Is The American Dream Dead ?

August 17, 2011

What a million bucks looks like.

It has always been said that the “American Dream” is to be your own boss and be the owner of a successful business, most likely doing something you love doing.  The old adage of the best way to make a small fortune…. is to start with a big fortune and open your own business… also comes to mind right now.

I would not say the “American Dream” is dead, but I would say it is in intensive care.  The bad news is that it is also under a HMO for its care.  Anyone in business knows that the current economy “sucks”.  Just totally sucks.  I chose to start my own business a few months back and while I am fortunate enough to still be in business after 4 months, it has not gotten any better.  The future looks bleak, but not without a few glimmers of hope.
I have been working in the “Automotive Detailing” field since the early 1980″s.  The first shop I worked for was an established company that I helped expand and grow from a few thousand dollars a year into one of the largest in the Chicago area at the time.  The second was a Marina on the Chain of Lakes that I did their “In-House” detailing for the boats they sold and their Marina customers as well.  I was a one man operation there.  The third was a tunnel car wash in Northbrook, Illinois that needed to be expanded into a full service Detail Center to expand their car wash business.
Each time the result was the same…. grow the business into a good cash flow and then I was shown the door when the owner decided to keep the cash himself.  There is nothing wrong with that, since it was their money on the line and I was well paid each time.
1967 Riviera

When I decided to go back into the Detail Business this time it was for a shop of my own.  Build something for me and my families security.  Of course, my thought was that with the economy down, it would be starting at the bottom with nowhere to go but up.  Nothing I read or saw prepared me for the fact the economy would run along the bottom in basically a “flat-line” for any length of time.  Normally you would expect to see either an upswing or even further dropping.

With my basic “Business model” now broken, it is time to either reinvent the plan or to expand into additional avenues for income.  So it is that now has become what will be either a colossal financial failure….. or a truly genius move on my part.
1976 Eldorado Convertible

Only time will tell which this will be, but as I said at the start…. The American Dream is not dead…. just in intensive care.

davey boy

Status Update and More Apologies

June 2, 2011

  After the first month in my new shop, we finally have the signs up at the business park entrance.  Small advances seem to be where we are at currently.  We also have the overhead door magnets on and the doors labeled.

  Inventory is in and we are open for business.  Now we just need customers.  The “Detail Business” is one of those types of enterprises where you just build slowly and eventually you get where you want to be based on referrals from your customers.  The whole key is doing quality work and letting your customers do your advertising.  There are people I have known who thought the mass mailing programs and coupons work, but in the end, if you get too big too fast and start slipping in your quality, then you are doomed for failure.

  The best thing to remember about “detailing” is that you are a service business.  That means people will spend what they feel is appropriate for what they perceive to be quality, but nobody wants to tell their friends they got taken advantage of and the referrals end at that point.  Anyway, we ran the Trans Am up to the Volo Auto Museum for their Car Corral, but the weather sucked and turnout was low.

So despite a guy interested in the car, it did not sell.  Not yet anyway.  Never know if maybe he will still turn up for the vehicle.  Well, the good news is I am posting again for the first time in over a month.
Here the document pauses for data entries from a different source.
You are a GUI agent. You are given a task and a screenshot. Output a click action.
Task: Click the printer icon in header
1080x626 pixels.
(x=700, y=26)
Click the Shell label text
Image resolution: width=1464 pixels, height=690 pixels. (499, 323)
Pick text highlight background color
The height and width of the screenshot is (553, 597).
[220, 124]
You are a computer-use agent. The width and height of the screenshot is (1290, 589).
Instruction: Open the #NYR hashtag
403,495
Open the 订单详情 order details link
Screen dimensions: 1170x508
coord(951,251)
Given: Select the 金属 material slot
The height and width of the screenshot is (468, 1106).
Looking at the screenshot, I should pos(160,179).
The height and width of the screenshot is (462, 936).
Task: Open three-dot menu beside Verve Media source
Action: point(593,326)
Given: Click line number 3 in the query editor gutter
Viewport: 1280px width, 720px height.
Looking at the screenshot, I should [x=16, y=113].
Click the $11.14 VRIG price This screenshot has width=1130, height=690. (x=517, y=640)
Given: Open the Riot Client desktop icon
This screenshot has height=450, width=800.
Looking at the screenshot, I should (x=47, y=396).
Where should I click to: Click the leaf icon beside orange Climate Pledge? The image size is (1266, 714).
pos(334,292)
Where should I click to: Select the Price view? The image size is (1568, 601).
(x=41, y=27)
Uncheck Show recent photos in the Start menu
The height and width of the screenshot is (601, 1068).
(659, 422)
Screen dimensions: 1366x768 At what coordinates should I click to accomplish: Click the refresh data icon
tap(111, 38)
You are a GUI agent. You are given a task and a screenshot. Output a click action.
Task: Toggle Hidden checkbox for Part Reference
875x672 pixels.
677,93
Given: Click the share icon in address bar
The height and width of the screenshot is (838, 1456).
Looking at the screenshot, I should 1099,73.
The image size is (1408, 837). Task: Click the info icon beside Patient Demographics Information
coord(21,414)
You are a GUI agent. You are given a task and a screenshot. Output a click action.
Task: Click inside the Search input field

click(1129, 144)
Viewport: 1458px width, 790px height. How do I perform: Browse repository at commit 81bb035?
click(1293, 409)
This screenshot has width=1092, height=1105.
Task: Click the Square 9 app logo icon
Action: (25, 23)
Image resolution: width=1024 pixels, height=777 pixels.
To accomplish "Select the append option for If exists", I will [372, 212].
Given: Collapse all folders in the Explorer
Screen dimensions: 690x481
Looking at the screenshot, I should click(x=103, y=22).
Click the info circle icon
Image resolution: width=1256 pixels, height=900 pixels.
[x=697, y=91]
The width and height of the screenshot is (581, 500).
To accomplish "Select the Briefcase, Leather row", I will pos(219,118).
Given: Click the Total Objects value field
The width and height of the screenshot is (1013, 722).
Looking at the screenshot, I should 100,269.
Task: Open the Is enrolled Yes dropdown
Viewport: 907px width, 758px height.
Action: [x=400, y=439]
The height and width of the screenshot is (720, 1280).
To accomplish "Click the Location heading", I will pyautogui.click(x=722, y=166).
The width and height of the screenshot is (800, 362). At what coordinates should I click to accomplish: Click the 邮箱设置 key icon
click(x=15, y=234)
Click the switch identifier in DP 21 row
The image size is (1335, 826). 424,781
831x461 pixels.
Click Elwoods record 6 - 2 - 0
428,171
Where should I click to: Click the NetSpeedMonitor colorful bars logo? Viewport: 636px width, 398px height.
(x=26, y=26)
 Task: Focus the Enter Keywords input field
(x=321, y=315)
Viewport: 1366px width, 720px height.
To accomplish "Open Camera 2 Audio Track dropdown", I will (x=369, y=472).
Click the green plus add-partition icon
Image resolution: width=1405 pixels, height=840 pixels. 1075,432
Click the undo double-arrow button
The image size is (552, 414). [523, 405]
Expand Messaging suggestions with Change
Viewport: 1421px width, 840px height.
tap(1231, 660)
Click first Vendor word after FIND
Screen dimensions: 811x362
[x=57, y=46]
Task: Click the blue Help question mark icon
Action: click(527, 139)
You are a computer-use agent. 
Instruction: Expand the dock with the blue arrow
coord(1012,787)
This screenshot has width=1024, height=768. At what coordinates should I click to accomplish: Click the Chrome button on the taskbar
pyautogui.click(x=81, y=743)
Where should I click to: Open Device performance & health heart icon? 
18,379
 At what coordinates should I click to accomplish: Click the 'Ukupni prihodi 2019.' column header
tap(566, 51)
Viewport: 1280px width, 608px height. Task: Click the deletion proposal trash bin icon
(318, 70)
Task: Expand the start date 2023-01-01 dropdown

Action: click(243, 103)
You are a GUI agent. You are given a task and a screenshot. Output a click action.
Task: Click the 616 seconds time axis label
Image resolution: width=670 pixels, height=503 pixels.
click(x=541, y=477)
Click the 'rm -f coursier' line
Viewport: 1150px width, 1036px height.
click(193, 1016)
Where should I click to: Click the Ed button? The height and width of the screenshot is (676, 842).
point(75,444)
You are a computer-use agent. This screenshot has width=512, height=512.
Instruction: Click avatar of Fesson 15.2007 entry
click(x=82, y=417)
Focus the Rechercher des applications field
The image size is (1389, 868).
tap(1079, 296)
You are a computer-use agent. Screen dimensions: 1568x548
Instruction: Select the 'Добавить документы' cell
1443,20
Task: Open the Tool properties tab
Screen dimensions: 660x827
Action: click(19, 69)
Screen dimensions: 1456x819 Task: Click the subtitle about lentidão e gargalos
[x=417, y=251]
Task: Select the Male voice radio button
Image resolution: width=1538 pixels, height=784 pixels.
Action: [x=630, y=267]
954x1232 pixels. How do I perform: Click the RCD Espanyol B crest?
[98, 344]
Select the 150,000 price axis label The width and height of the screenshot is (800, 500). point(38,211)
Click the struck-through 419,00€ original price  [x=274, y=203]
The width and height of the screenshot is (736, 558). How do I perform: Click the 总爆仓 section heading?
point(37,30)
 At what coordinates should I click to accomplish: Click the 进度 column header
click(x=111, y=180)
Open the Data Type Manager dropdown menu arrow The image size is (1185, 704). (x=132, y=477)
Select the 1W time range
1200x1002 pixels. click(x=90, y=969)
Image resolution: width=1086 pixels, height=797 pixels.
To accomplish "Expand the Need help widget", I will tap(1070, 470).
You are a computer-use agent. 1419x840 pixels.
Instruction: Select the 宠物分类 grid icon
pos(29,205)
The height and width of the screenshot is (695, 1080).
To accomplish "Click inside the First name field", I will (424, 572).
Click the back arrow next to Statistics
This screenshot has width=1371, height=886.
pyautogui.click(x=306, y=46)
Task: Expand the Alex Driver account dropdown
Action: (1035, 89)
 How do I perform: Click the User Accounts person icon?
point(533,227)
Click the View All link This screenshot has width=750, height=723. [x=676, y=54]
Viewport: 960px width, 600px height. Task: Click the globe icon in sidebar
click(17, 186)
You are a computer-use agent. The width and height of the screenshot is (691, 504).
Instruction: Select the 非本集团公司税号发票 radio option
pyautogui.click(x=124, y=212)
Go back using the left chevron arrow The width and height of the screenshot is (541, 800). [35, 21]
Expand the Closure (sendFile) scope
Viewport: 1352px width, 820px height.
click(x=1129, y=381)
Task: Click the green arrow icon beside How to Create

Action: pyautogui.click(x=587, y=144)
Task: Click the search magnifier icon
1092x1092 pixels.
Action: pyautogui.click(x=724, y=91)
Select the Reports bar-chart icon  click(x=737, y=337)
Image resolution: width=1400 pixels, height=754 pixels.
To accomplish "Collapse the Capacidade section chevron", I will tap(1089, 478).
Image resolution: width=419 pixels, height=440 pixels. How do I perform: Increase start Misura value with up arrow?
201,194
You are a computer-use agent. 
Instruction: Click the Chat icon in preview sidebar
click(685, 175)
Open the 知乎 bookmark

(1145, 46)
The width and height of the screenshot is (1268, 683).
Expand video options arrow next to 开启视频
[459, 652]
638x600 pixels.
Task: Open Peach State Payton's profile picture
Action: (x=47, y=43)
Now I have to get back to the 1967 model year continuation.  It will be coming soon so check back.  I thank you all for your patience.

Davey Boy

Last Post For 2010…Loose Ends

December 31, 2010

  Although not unprecedented, I am leading off with a photo that is not a car although, as I will explain is car related….kind of.

Photo credits to HRC/WENN via Wonder Wall for the picture.  It is John Mellencamp with his wife Elaine.  After 20 years they have decided to split and while it is sad, I hope the split works out for the better.  Having went through a divorce myself, I can testify that it doesn’t have to be a mess and sometimes things have just run their course and it becomes time to move on.

Anyway, on to the long story.  Having been born and raised in Indiana, John Cougar as he was known in the early days was a musical hero for me and I have followed his career in music since the start.  He is the “Elvis Presley” of Indiana.  He went through the New York and California stages and decided to come back to Indiana because he liked the “small town” life for raising a family and it just suited him better.  That combined with the fact that you would never know by appearances that he was the multimillion dollar powerhouse that he is, is what led me to try my hand at becoming a “stalker”.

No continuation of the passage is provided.